(Source records)
Content starts
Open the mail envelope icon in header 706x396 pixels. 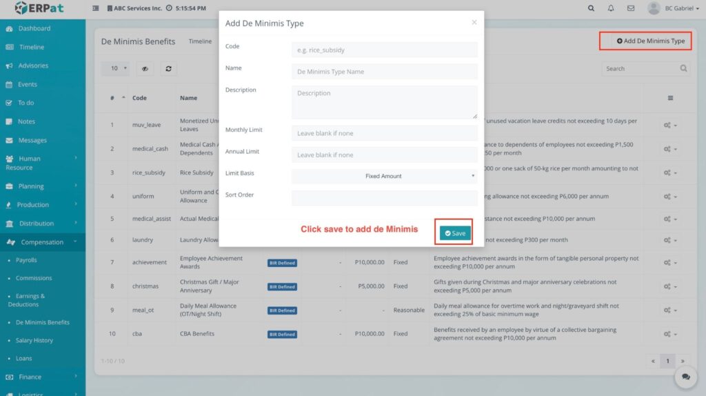pos(631,8)
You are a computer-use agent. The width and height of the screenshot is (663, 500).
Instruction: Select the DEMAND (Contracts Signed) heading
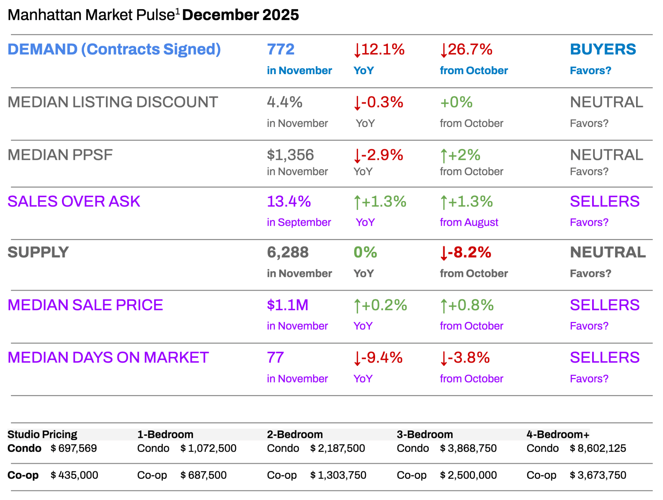[114, 49]
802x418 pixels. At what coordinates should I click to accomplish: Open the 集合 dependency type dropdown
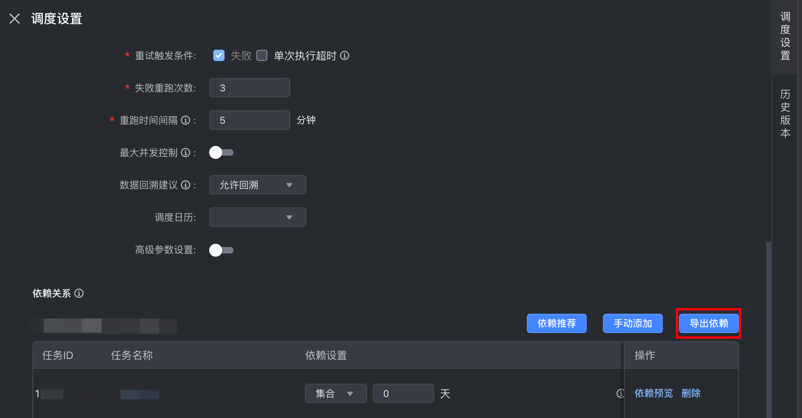click(335, 393)
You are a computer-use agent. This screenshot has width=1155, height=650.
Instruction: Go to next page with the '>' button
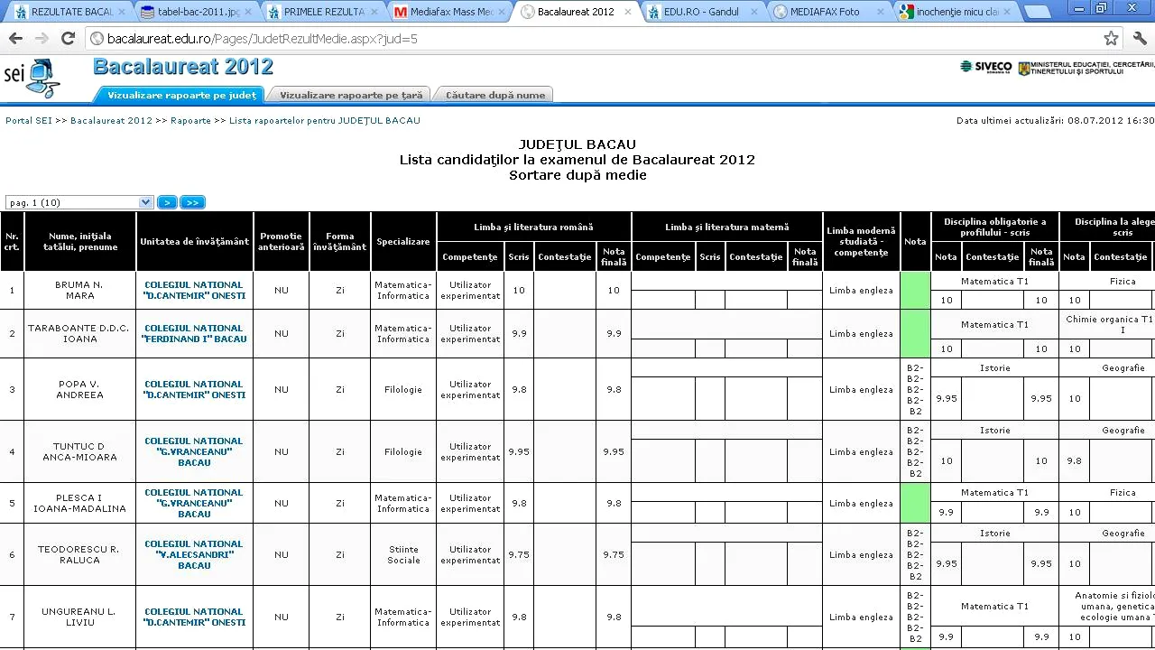166,202
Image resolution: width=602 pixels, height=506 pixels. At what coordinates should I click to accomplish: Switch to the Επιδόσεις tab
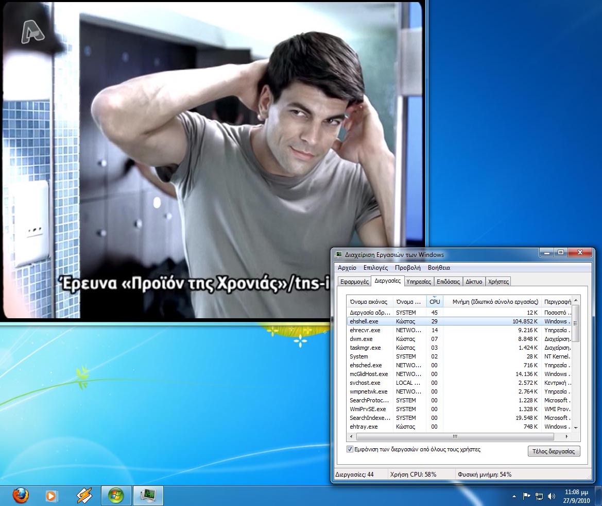(448, 282)
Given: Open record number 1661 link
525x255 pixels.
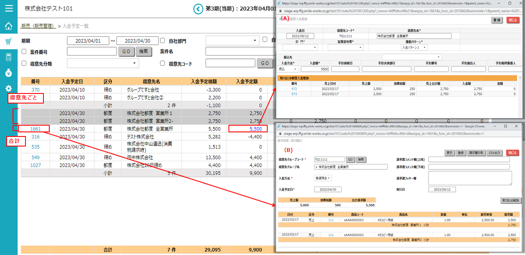Looking at the screenshot, I should [x=36, y=129].

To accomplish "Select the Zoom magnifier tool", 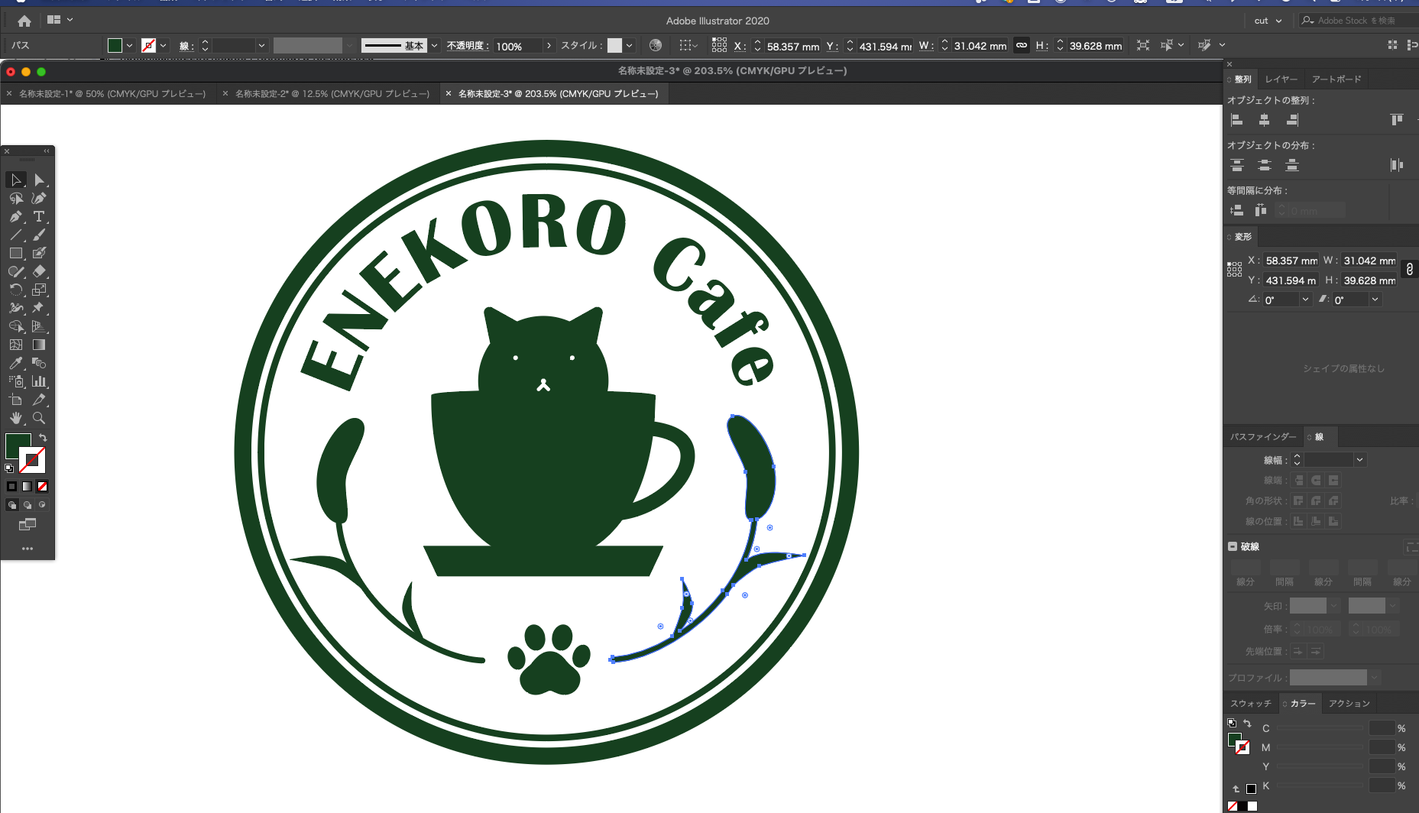I will 39,419.
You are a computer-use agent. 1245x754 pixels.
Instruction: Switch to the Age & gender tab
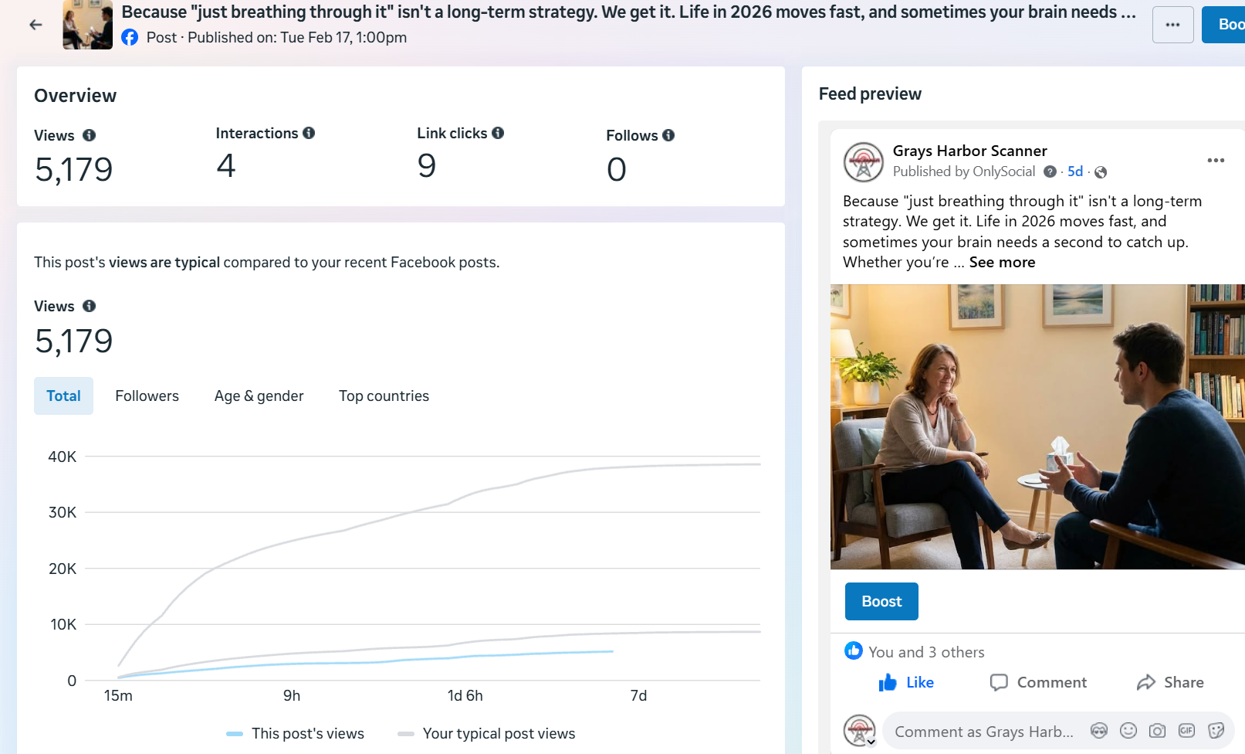click(259, 396)
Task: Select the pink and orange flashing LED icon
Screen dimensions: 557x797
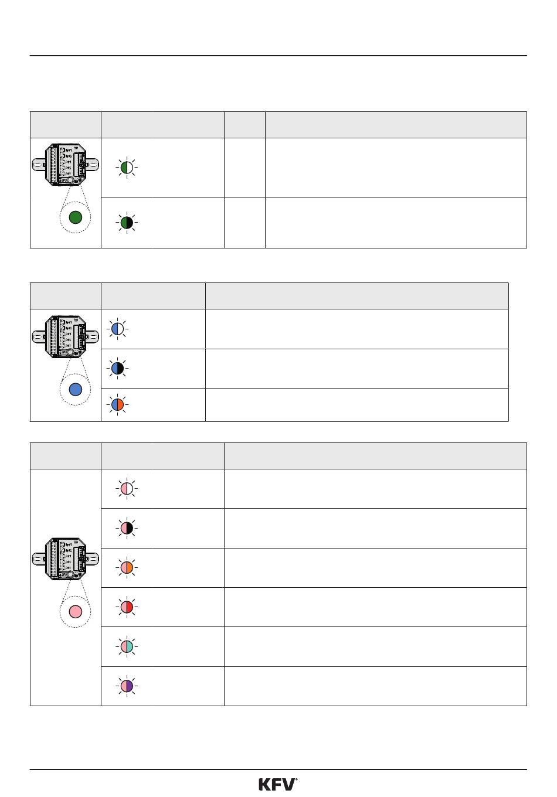Action: (127, 567)
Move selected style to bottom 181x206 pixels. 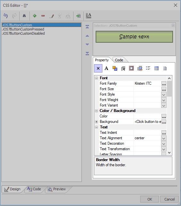(87, 54)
Content ends
Look through the records and count each line that holds "computer". Write only the total.

3